Language reflects and shapes daily life. Have so few women been excessively, obsessively fond of their husbands, or is their experience so discounted that, once again, words that express it are not normalized? Is something else at play here? Possibilities abound...

A comedian (or comedienne, I suppose, if there were actually any good reason to distinguish between female and male funny people) could make quick work of this little question.

Wednesday, 9 March 2016


During the month of March, in honour of International Women's Day on March 8, I am posting words and expressions related to the lives of women and girls. Expand your vocabulary, expand your mind.

misandry: This very rare word means sexual discrimination against and hatred, denigration and sexual objectification of men. It is the opposite of "misogyny," which expresses the same attitudes and actions towards women. Not being big on hatred towards anyone, still I think it's interesting, unfortunate and sadly unsurprising that we have a common word for such attitudes and actions against women but no equally common word aimed at men.

How intriguing...or something...that although I have known women who hate/greatly dislike/have trouble trusting men in general, the English language has only this virtually unknown word to represent the denigration of men. Do some women denigrate, hate and sexually discriminate against men? Of course. Is the word misandry so rare because women are more equality-minded than men? More aware? I'm not touching those questions with a ten-foot pole.

However, I am sure that women's experiences of abuse, denigration and objectification are so common around the world and through time that their human reaction against the males who enact such treatment is not expressed – rightly or wrongly – in the English language. Well, I suppose you could say that okay, thank you and yes are common words that women are so often taught to say, but that's obviously not what I'm talking about.

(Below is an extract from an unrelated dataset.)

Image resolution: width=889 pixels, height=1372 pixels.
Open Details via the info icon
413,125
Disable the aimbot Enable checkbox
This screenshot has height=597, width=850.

We absolutely do not need another word for hatred, but I do believe it's important to become aware of how our language represents and validates our thinking.

Wednesday, 2 March 2016


In honour of International Women's Day, which is March 8, all of my #WordWednesday posts this month will be words about women and girls. Many words in common use today are male-oriented, which is not surprising, given the male-dominated history of the human race. The thing is that we (me included) often don't know the words that refer to females.

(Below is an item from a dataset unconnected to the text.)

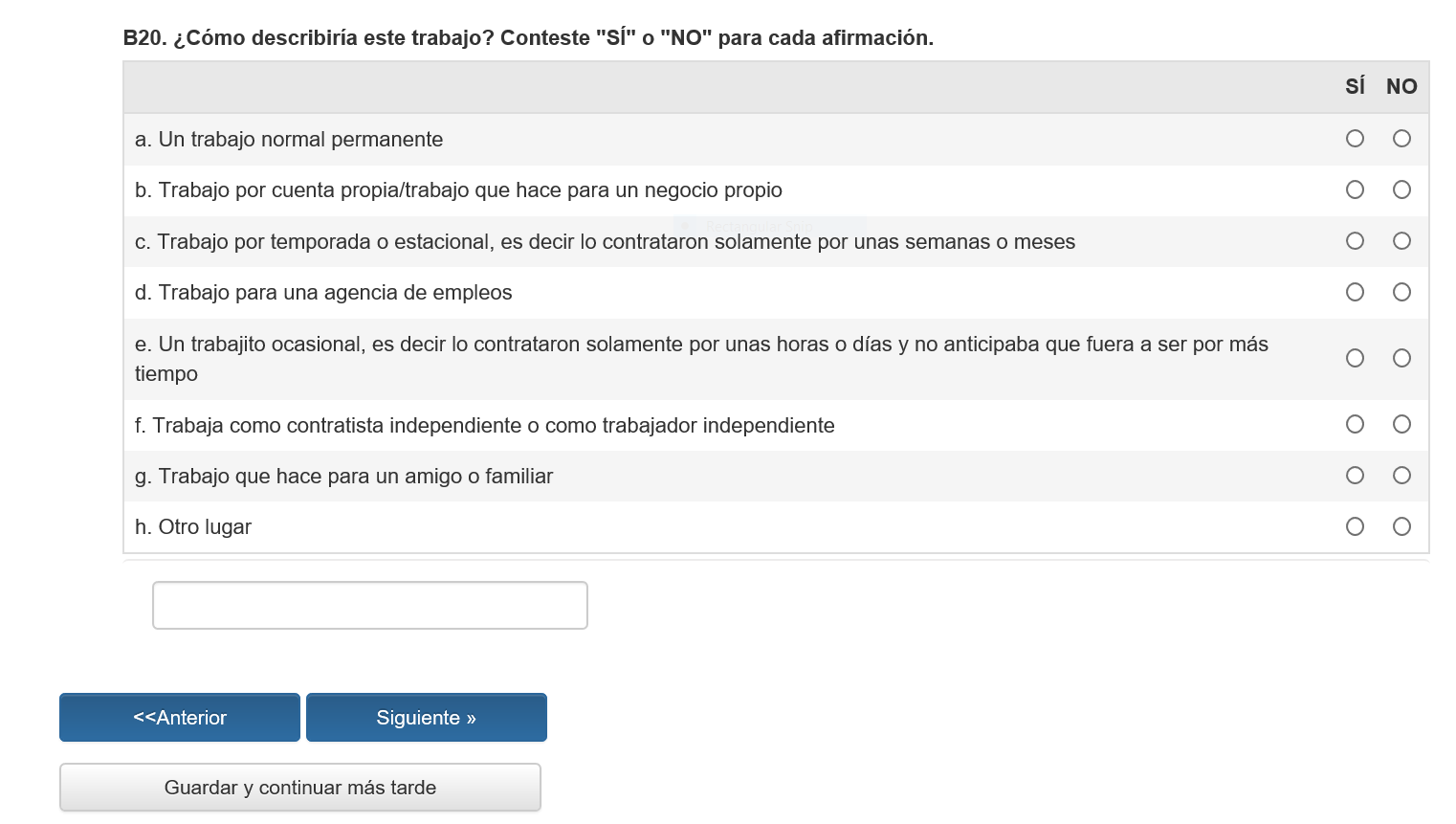This screenshot has height=824, width=1456.
Task: Choose NO for contratista independiente
Action: click(x=1401, y=424)
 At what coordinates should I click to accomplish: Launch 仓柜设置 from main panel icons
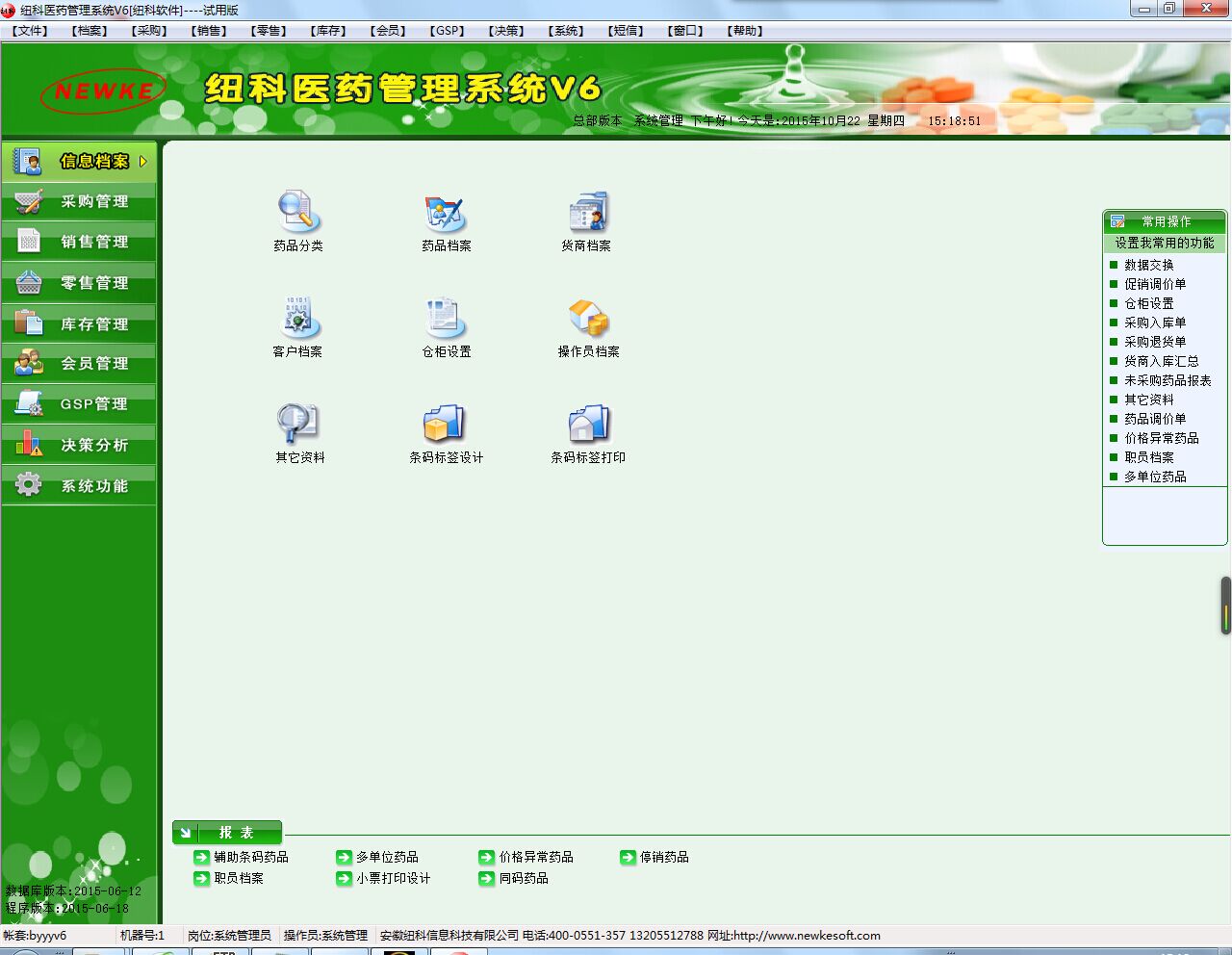pos(446,318)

To be clear -- I do not hate men. I rather like them. My many male family members, friends and colleagues are great guys. The point here is not to use language as a weapon against some group (males) but, rather, to better acknowledge and understand the perspective of another (females). Since language is such a crucial and integral part of how humans experience life, value can be derived from exploring language more deeply. 

So, this week's #WordWednesday is sororal, the female equivalent of fraternal. The word "sororal" comes from the mid-17th century Latin word soror, meaning "sister."

Unidentical twins are often called fraternal, but if both twins are girls, they can be called sororal twins. So: Sue & Jane are sororal twins. Have you ever heard of sororal twins? I sure hadn't before I stumbled over it yesterday. And as I type this paragraph I'm disappointed to notice that my online dictionary hasn't, either. It places its little red squiggles under "sororal" -- another indicator of this word's obscurity.
Another case in point: my hardcover Oxford English Dictionary contains the following words in this family of word cousins:
  • sorority -- fraternity
  • nothing -- fraternal
  • nothing -- fraternize
  • nothing -- fratricide, which is defined as "the killing of one's brother or sister" (italics mine)
 My hard cover Funk & Wagnall's Canadian College Dictionary does better:
  • sorority -- fraternity
  • sororate -- nothing (sororate: "the marriage of a man with the sister or sisters of his wife")
  • sororicide -- fratricide
  • sorosis -- nothing (sorosis: "a woman's club or society")
 Draw your own conclusions. I just think it's interesting, and since I love words, I'll now be open to ways to use soror word cousins when I can.